### TEXT FOR ANALYSIS
Content starts

Neuroscientists have long wondered whether or not there’s a love locus in the brain; a spot where romance resides amidst the complex circuits and intricate chemicals that comprise our emotional nervous system. Recent studies have surprised us as neurologists; there is such a spot and, interestingly, it involves the nerve cells and neural circuits that drive us to crave food, water and even illicit drugs. And these are not the circuits that involve lust or sexual desire.
Recent studies support this love locus by demonstrating brain images in functional MRI scans. These specialized scans display pictures that capture the activity, not just the structure (as in regular MRI scans) of brain cells. Young, love-crazed college students were shown pictures of the objects of their affection while undergoing functional MRI scans. Behold, the parts of the brain that were activated when the students saw their love’s photograph were the areas that have a high concentration of dopamine, one of the brain’s key neurotransmitters.

Content ends

### DATA PROVIDED
Content starts

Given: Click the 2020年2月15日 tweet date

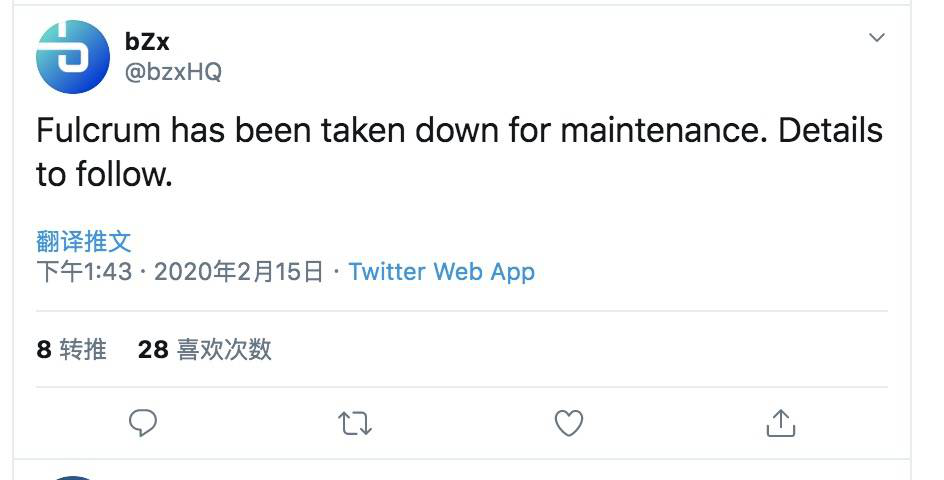Looking at the screenshot, I should 239,271.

Content ends

Resume the passage on the brain's love locus, picking up after its final sentence. The material placed after the passage comes from a separate source.

Dopamine is a chemical that carries messages that influence reward, craving, and, also, drug addiction. So, in effect, these young lovers were truly “addicted” to one another, and, in fact, were found to have physically painful withdrawal symptoms when their fresh young love was thwarted.
But what about those of us long past the dizzying, delirious highs of a fevered, lovesick youngster? Actually, there is great news for those of us much farther into our relationships with the one we love. A recent study from Stony Brook University in New York demonstrated that some mature couples — who had been in love for years, even decades — still had the burst of frenzied activity in the dopamine pathways in the brain when they looked at pictures of their longtime lovers. Just as if they were college students. So no one can say that young love fades and passion wanes over time, at least not from a neurobiological standpoint!
Love does live on, but it also has many facets. I was particularly enthralled by a study from the University of Minnesota, whose researchers asked young men and women to make four lists: of their friends, the people they loved, the people they thought sexually attractive, and, lastly, those with whom they were “in love.”
The last list most often had just one name. But, consistently, that name was also on all the other lists. True love is a powerful force that embraces friendship, affection, sexual attraction and romantic impulse. It is as intoxicating as a drug. So this Valentine’s Day, I hope you appreciate the complex pathways in your brain that comprise those feelings you have of potent and enduring romantic love. Whatever your age, and however long you have been in love.